Dataset records:
=======

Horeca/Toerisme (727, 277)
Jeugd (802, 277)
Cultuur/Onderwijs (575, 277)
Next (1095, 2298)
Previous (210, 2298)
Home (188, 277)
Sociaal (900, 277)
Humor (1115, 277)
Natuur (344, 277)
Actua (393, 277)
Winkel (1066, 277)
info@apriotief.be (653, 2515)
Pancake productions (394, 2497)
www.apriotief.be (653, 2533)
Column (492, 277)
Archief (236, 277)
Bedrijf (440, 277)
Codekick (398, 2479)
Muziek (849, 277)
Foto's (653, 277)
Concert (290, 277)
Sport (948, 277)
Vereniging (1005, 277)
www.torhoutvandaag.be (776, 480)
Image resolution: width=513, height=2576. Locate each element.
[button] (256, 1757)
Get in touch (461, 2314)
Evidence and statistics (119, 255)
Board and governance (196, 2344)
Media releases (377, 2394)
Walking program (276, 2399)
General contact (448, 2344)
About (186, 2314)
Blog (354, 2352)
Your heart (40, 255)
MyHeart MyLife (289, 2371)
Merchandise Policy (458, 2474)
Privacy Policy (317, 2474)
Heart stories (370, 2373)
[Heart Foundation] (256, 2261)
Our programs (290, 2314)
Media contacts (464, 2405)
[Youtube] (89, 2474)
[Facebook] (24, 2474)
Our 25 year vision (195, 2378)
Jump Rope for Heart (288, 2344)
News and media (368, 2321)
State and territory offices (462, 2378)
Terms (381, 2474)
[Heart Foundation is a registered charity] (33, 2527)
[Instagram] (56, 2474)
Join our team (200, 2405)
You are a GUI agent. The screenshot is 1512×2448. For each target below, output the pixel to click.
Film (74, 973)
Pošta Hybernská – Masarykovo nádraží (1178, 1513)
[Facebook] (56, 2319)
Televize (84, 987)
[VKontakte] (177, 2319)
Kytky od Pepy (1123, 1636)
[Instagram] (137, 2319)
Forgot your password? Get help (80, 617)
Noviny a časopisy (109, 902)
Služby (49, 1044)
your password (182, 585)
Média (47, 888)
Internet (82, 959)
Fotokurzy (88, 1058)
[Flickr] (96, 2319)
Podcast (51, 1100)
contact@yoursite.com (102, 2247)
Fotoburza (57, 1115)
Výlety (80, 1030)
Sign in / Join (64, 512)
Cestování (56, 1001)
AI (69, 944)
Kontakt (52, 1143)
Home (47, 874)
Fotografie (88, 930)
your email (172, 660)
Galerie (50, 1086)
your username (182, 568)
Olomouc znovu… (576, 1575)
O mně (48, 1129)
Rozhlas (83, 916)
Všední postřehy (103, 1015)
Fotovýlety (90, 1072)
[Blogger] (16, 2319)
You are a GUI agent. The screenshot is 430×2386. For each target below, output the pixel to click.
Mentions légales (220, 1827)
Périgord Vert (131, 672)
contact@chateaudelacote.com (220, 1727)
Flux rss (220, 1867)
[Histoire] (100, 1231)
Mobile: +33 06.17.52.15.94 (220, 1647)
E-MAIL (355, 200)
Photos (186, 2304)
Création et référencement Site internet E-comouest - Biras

=======

Work instruction — Of the lines above, retype only those from the line containing "Natuur (344, 277)" through the line containing "Muziek (849, 277)", including both, exactly.

Solution to this exercise —
Natuur (344, 277)
Actua (393, 277)
Winkel (1066, 277)
info@apriotief.be (653, 2515)
Pancake productions (394, 2497)
www.apriotief.be (653, 2533)
Column (492, 277)
Archief (236, 277)
Bedrijf (440, 277)
Codekick (398, 2479)
Muziek (849, 277)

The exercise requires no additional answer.